Procurement procedure

Most Favoured Customer Disclosure

A contract clause requiring suppliers to disclose whether they offer better pricing to other customers; alternative to MFC clauses.

Michael Kitt, Founder of KimonBidsMichael Kitt··Procurement procedure

Definition

Most Favoured Customer Disclosure (MFCD) is a contract clause requiring suppliers to disclose whether they offer better pricing to other customers for comparable goods or services. MFCD is an alternative to traditional Most Favoured Customer (MFC) clauses: rather than requiring the supplier to match best pricing, MFCD requires disclosure of comparable pricing and lets the buyer decide whether to renegotiate. MFCD is increasingly preferred over MFC in some public sector contexts because it provides transparency without the unintended market effects of MFC.

How it works in practice

MFCD operates through contract obligations on the supplier: at agreed intervals (typically annually or on renewal) the supplier must disclose whether their pricing for comparable goods or services to other customers is materially better than the prices charged to this buyer. The buyer can then decide whether to renegotiate, accept the current pricing, or take other action. MFCD is less commercially constraining than full MFC: suppliers can still differentiate pricing across customer segments based on volume, commitment, or service differences, but the buyer has visibility of comparable customer pricing. Public sector adoption has been mixed: some buyers prefer the transparency MFCD provides without the rigidity of MFC; others prefer no MFCD or MFC clause at all, relying on competitive procurement to drive pricing. The Procurement Act 2023 transparency regime is making procurement pricing more visible through Award Notices and Transparency Notices; some MFCD-style benefits emerge naturally through the published procurement data without specific contract clauses. For suppliers MFCD clauses require careful customer segmentation discipline: if you offer materially better pricing to a competitor customer, expect the public sector buyer to find out and to want similar terms.

Common questions

Is MFCD common in UK public procurement?

Mixed adoption. Some buyers favour MFCD over traditional MFC for the transparency it provides without commercial rigidity. Others rely on competitive procurement to drive pricing without specific MFCD clauses. The Procurement Act 2023 transparency regime provides some MFCD-style benefits through published pricing data.

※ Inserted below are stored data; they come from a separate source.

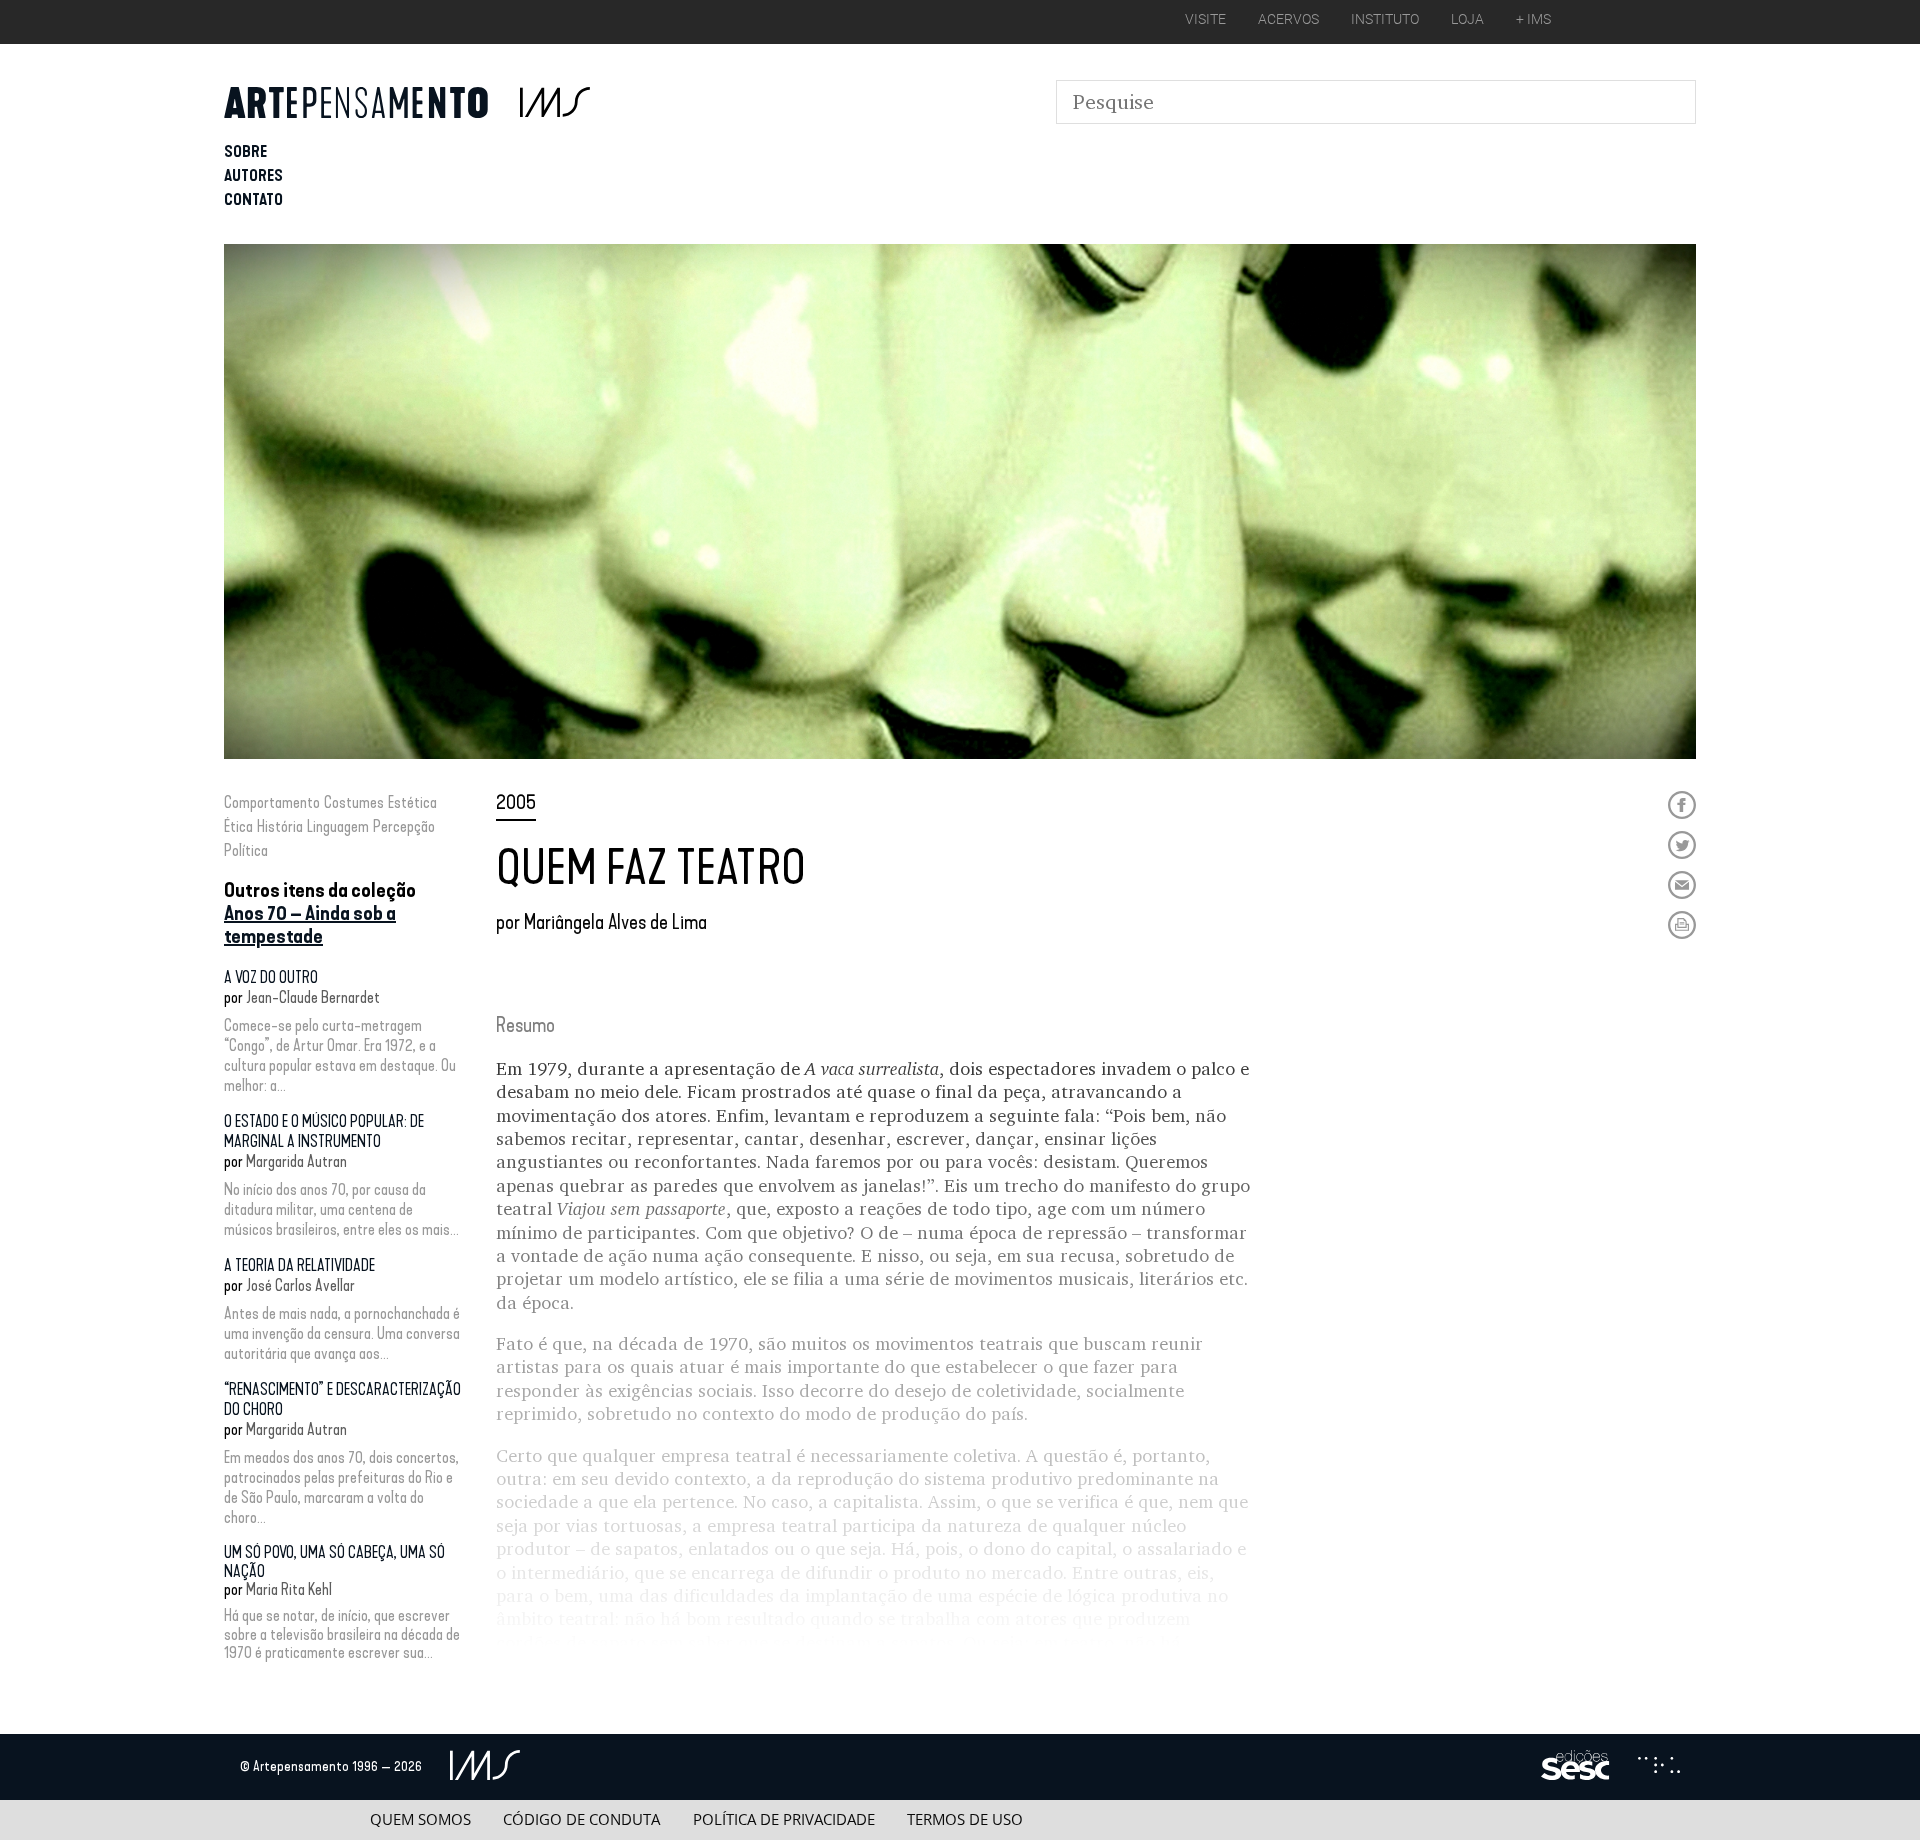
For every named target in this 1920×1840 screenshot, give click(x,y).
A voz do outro (271, 977)
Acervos (1288, 19)
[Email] (1682, 885)
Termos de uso (965, 1819)
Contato (253, 199)
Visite (1205, 19)
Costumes (354, 802)
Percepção (404, 826)
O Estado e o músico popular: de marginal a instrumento (324, 1131)
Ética (238, 826)
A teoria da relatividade (299, 1265)
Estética (412, 802)
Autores (253, 175)
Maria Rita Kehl (289, 1589)
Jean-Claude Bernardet (313, 997)
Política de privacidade (784, 1819)
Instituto (1385, 19)
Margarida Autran (296, 1161)
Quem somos (420, 1819)
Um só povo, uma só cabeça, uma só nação (334, 1561)
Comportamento (272, 802)
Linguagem (338, 826)
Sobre (245, 151)
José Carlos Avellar (300, 1285)
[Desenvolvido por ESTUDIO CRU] (1659, 1767)
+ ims (1533, 19)
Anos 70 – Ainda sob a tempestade (310, 924)
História (280, 826)
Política (246, 850)
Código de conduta (581, 1819)
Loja (1467, 19)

How is MFCD different from MFC?

MFC requires the supplier to offer the buyer pricing at least as good as the supplier's best customer pricing. MFCD requires the supplier to disclose comparable pricing to the buyer who can then decide whether to renegotiate. MFCD is less commercially constraining but provides similar transparency.

Can MFCD obligations be limited to specific customer segments?

Typically yes. MFCD clauses usually specify which customer types or segments are in scope (similar size, similar sector, similar contract structure) rather than requiring blanket disclosure across all customers. The specific scope is contract-by-contract negotiation.